Residents may have noticed something just a little bit different around town lately. Many of the city fire hydrants have undergone a makeover. As part of Milford’s 375th anniversary celebration, fire hydrants around downtown have been adopted by Milford citizens and transformed into colorful works of art.
Some may remember during the 1976 bicentennial celebrations, fire hydrants around Milford were painted to celebrate the nation’s 200th birthday. This year the 375th Anniversary Committee thought it would be fun to invite people to paint the hydrants to help celebrate this milestone in Milford’s long history.
More than 90 fire hydrants were available for painting, all within the original stockade footprint that surrounded downtown to ward off unfriendly incursions back in the 1600s.
“The response has been overwhelming,” said Suzanne Cahill, publisher of Milford Living Magazine. “We were happy to help out in assigning the hydrants to eager painters. Everyone has had a great time with the project. It’s a treat to see what creative people we have in town.”
Bob Bogert, owner of Colony Paint, has been helping the artists with kits to help with their work. There were 25 kits available and they were well used. Painting kits made their way around town from artist to artist. “I am enjoying seeing the finished hydrants around town,” Bogert said.
Not only revolutionary — the hydrants vary in subject. Dogs, flowers, sea creatures and avant-garde paintings abound. Small as they may seem, the hydrants can take hours to paint. The results have been eye catching, and residents seeing the finished works want to break out the brushes and get painting as well.
Pilar Garces chose a centrally located hydrant in downtown Milford, near the offices where her kids Kal, Daisy and Alexandra, work. Garces wanted to create something for her kids to enjoy on their way to work every day.
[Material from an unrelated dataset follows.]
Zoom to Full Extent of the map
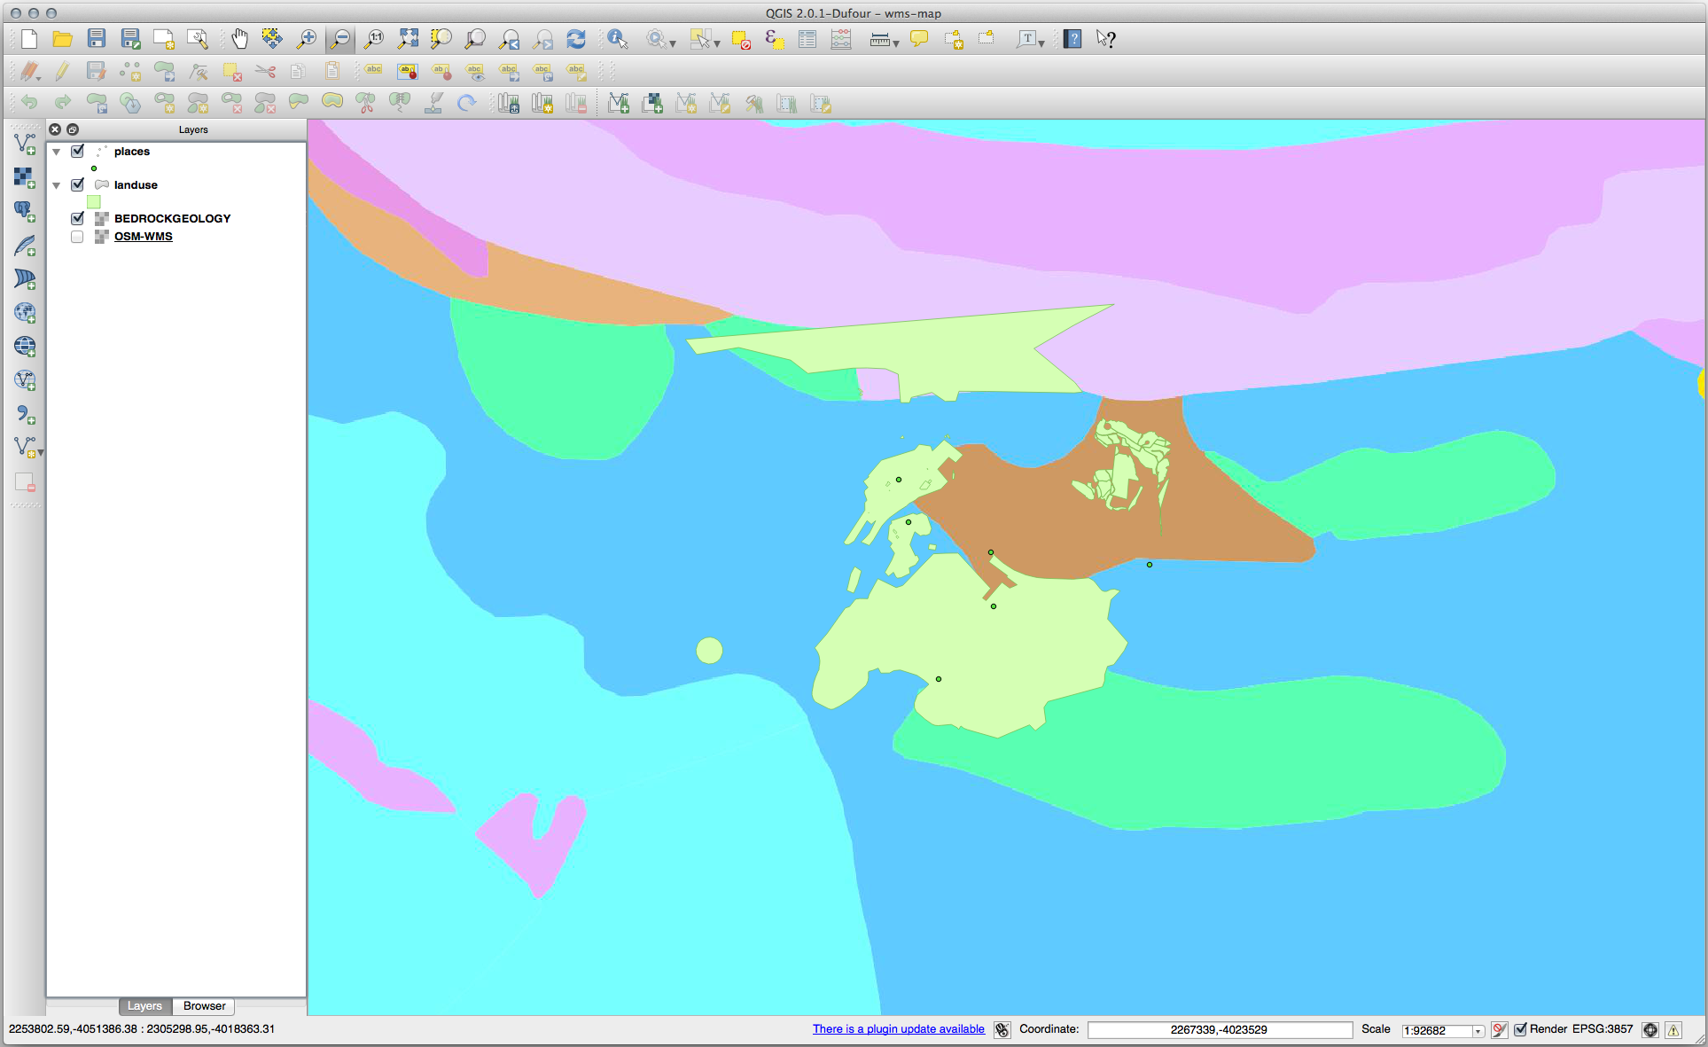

Her hydrant, nicknamed Magic, is a playful pup with a purple Echinacea, Milford’s new official flower.
Several young entrepreneurs who call themselves the Rock On Girls jumped at the chance to paint a hydrant. Their artwork depicts the now iconic Daisy Wheel of the Get in Touch Foundation, a local health organization. The girls have raised hundreds of dollars for the local non-profit, dedicated to educating young girls to get in touch with their bodies.
Isabella and Soledad Meade said the fire hydrant painting was fun and that they were happy to have the Get in Touch message on it for everyone to see.
The response was so great there was a waiting list for hydrants. “Due to the popularity of the Adopt A Hydrant program, we hope to expand the program. We’ll keep everyone posted,” Cahill said.
The hydrants will be painted over at some point in the summer back to their traditional yellow color.